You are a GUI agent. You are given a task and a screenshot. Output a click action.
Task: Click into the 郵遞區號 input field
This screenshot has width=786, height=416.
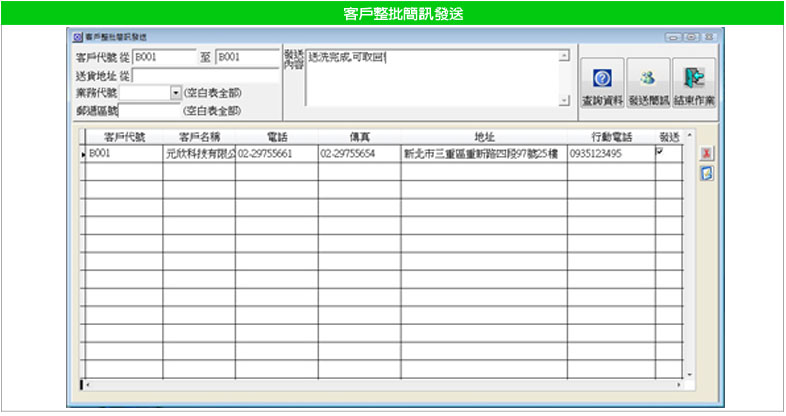[150, 110]
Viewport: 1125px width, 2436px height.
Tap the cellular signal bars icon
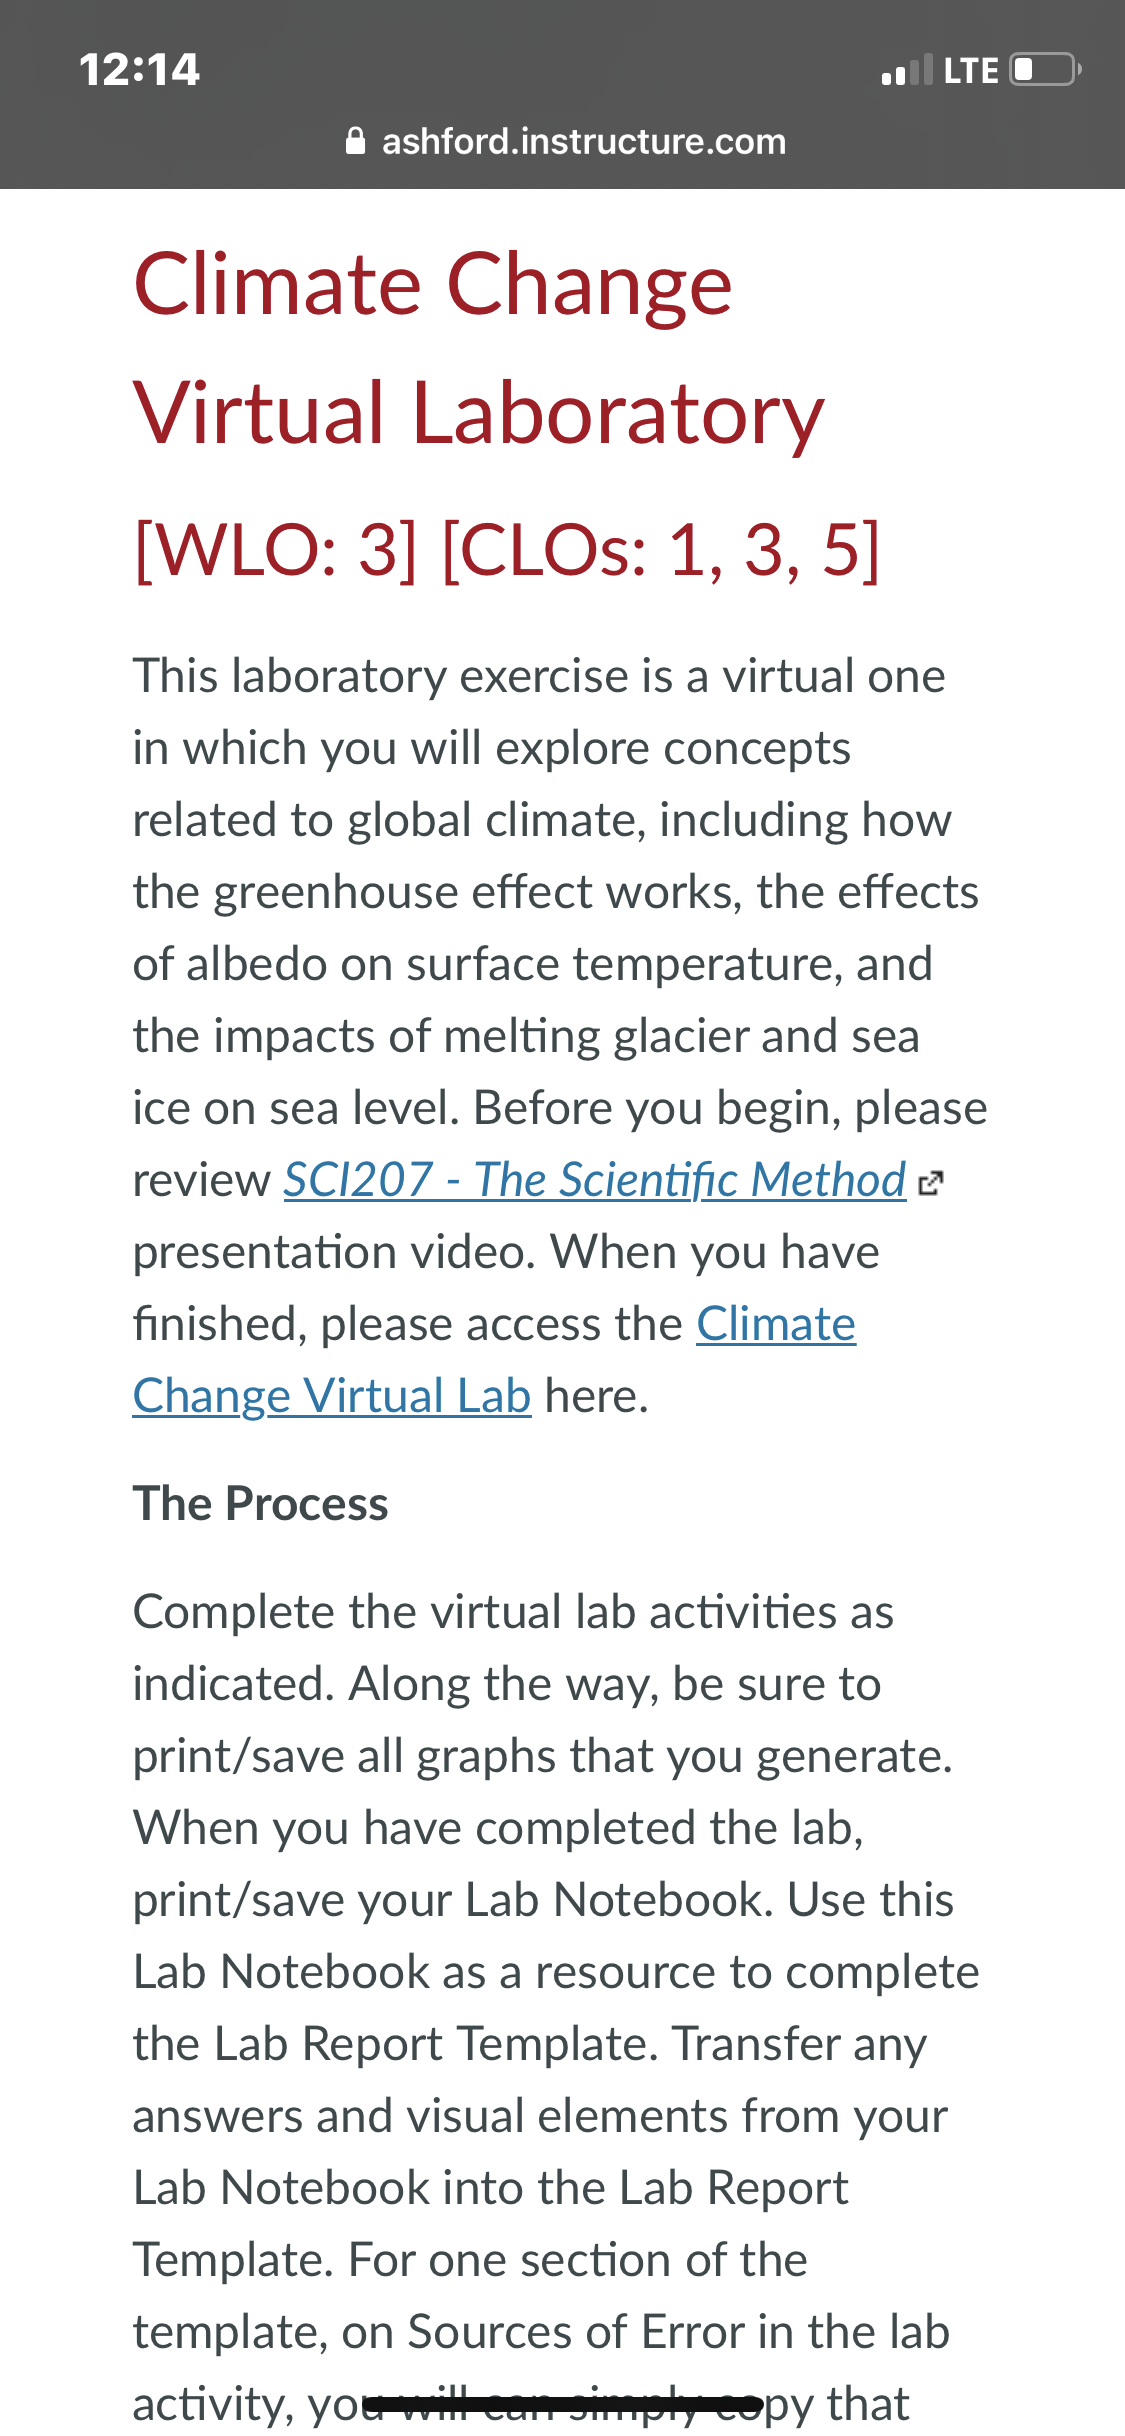(x=907, y=70)
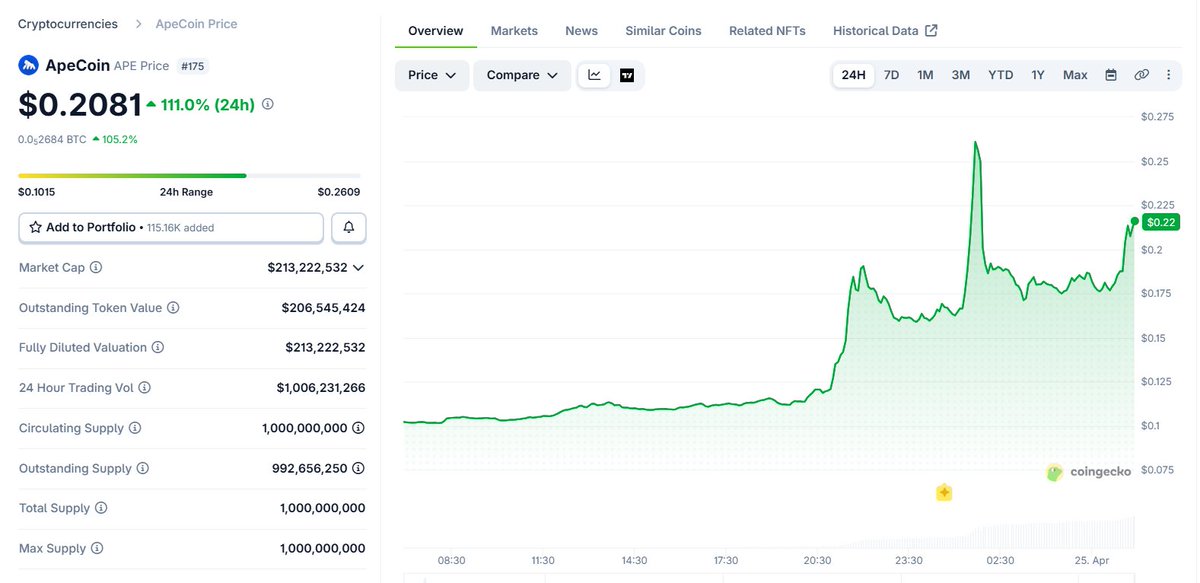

**EXERCISE AIM**
Output the line that contains "This screenshot has width=786, height=416." and every line after it to the end of the records, word for word, leaving out the pictures.

**ANSWER BOX**
This screenshot has width=786, height=416.
[150, 110]
Viewport: 1125px width, 2436px height.
Tap the cellular signal bars icon
(x=907, y=70)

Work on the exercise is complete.